The president defended the removal of 59 out of 65 elected Kurdish mayors from their posts in the country's Kurdish-majority southeast region since local elections in March 2019.

He also said the AKP would design and implement democratization reforms with its nationalistic coalition partner, which is known for its anti-Kurdish credentials.  

His words are likely to disrupt the peace efforts that Turkey has been making with its Kurdish community for years, although they have been baby steps. They could also hint at a tougher policy shift against Kurds in Syria and Iraq.

According to Oxford University Middle East analyst Samuel Ramani, Erdogan’s comments should be read as a reaction to Tuesday’s resignation of top presidential aide Bulent Arinc, who urged for Demirtas to be released and insisted that the Kurds were repressed within Turkey.

“This gained widespread coverage in the Kurdish media, including in Iraqi Kurdistan's outlet Rudaw which has international viewership,” he told Arab News. “Erdogan wanted to stop speculation on this issue.”

Ramani said that Erdogan's lack of sensitivity to the Kurdish issue could inflame tensions with Kurds in Syria and Iraq.

“It is also an oblique warning to US President-elect Joe Biden not to try to interfere in Turkish politics by raising the treatment of Kurds within Turkey.”

But Erdogan’s comments would matter little in the long run, he added.

“Much more will depend on whether Turkey mounts another Operation Peace Spring-style offensive in northern Syria, which is a growing possibility.
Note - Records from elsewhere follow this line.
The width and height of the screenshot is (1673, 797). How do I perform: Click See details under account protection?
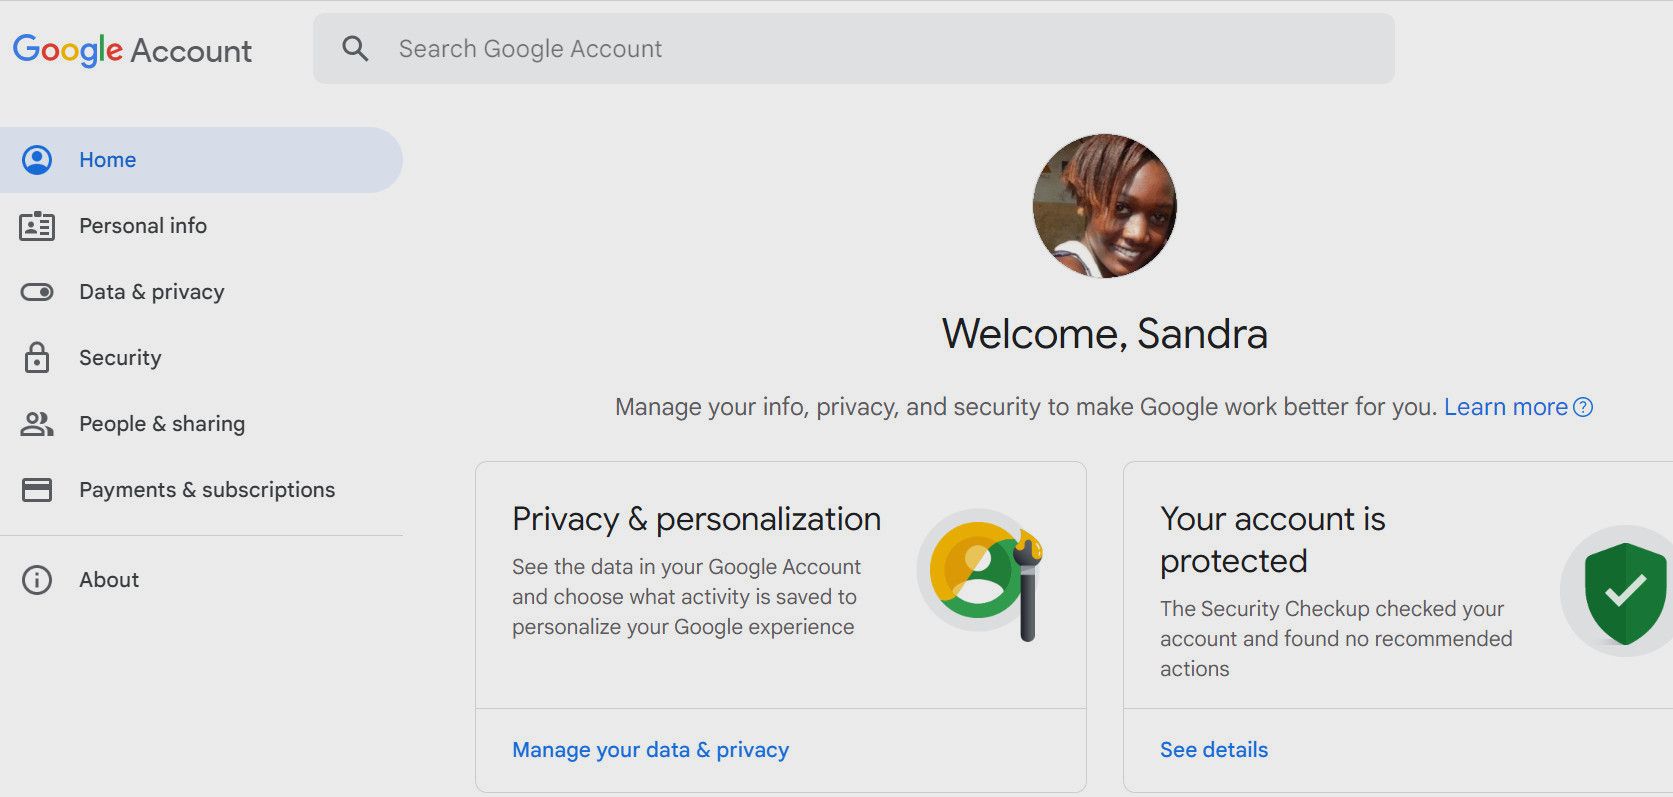[1212, 749]
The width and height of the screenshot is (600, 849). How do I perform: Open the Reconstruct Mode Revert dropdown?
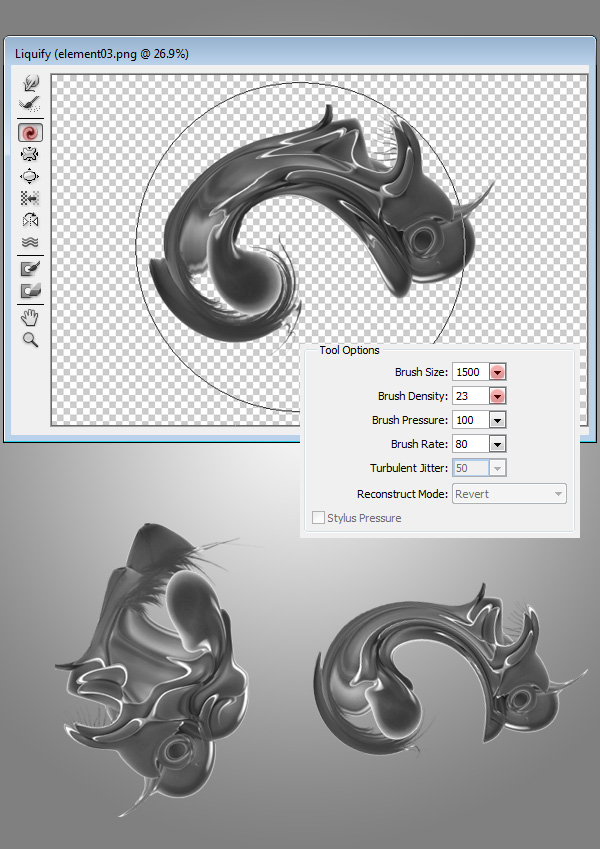tap(509, 493)
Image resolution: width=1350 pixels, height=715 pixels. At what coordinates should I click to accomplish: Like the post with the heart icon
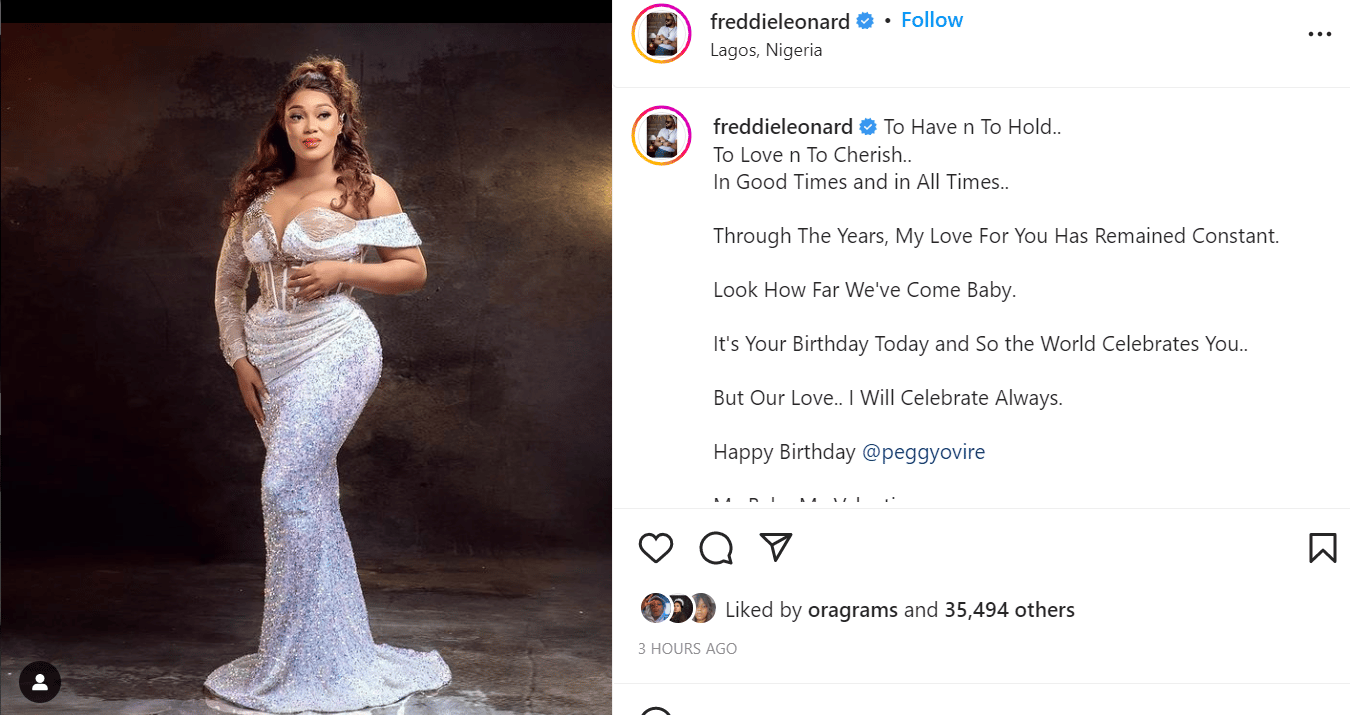point(656,548)
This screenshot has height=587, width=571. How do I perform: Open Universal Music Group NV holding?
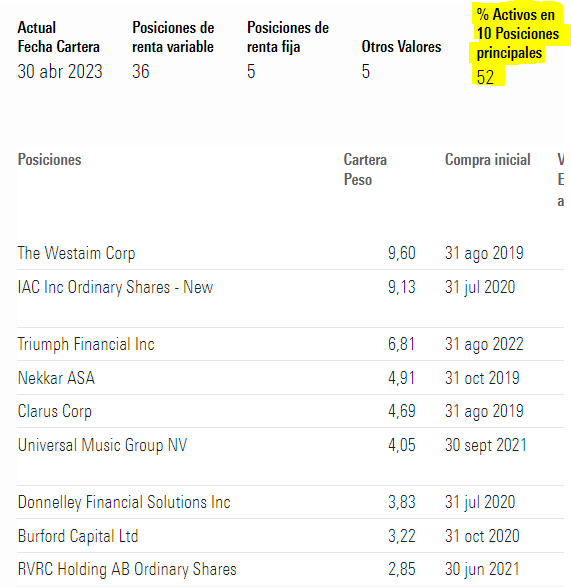tap(102, 445)
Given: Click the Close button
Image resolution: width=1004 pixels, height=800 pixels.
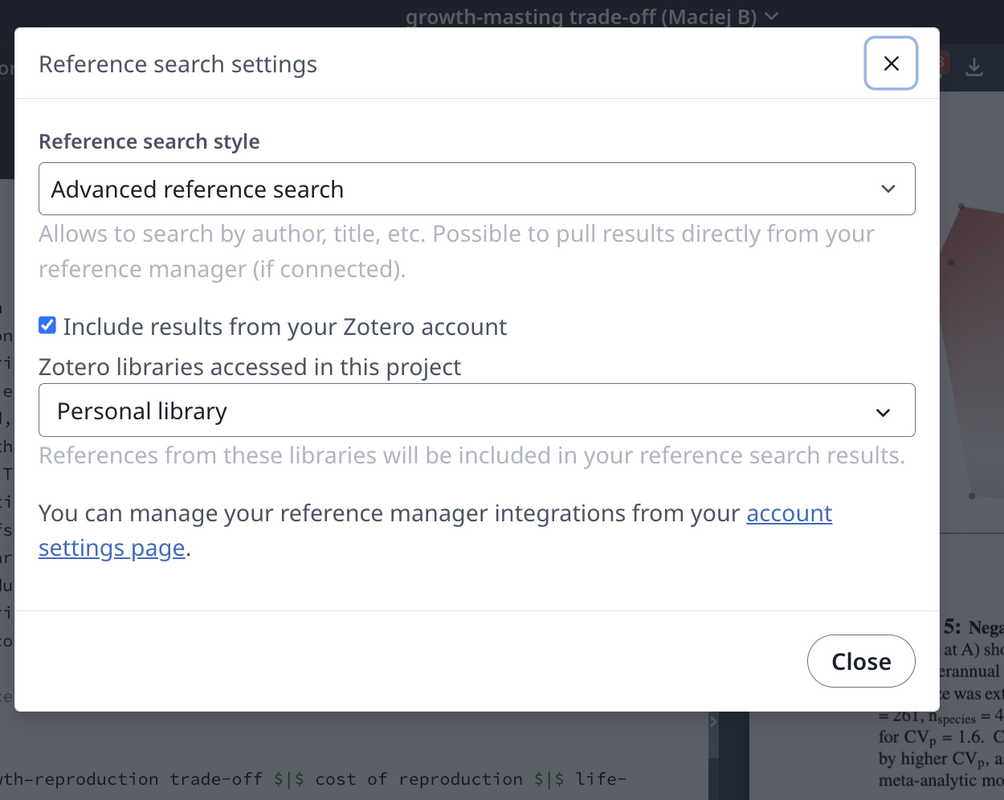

If that occurs during the Trump to Biden transition period, the incoming Biden administration could be more critical of Turkey and convert its rhetoric on solidarity with the Kurds into action.”

The Kurdish-led Syrian Democratic Forces have been a key partner for the US in its fight against Daesh. During a campaign speech in Oct. 2019, Biden criticized the US decision to withdraw from Syria as a “complete failure” that would leave Syrian Kurds open to aggression from Turkey.

“It’s more insidious than the betrayal of our brave Kurdish partners, it’s more dangerous than taking the boot off the neck of ISIS,” Biden said at the time.

UK-based analyst Bill Park said that Erdogan was increasingly influenced by his coalition partners, the Nationalist Movement Party (MHP).

“He might also believe that both the PKK and the HDP have been so weakened that he doesn't have to take them into consideration,” he told Arab News. “The Western world will not respond dramatically to this announcement but they are tired of Erdogan. There is little hope that Turkey's relations with the US or the EU can be much improved. The Syrian Kurdish PYD militia are seeking an accommodation with Damascus, while the Kurdistan Democratic Party, the largest party in Iraqi Kurdistan, is indifferent to the fate of Turkey's Kurds and has problems of its own.”

The HDP, meanwhile, is skeptical about Erdogan’s reform pledges and sees them as “politicking.”

“This reform narrative is not sincere,” said HDP lawmaker Meral Danis Bestas, according to a Reuters news agency report. “This is a party which has been in power for 18 years and which has until now totally trampled on the law. It has one aim: To win back the support which has been lost.”

Turkey’s next election is scheduled for 2023, unless there is a snap election in a year.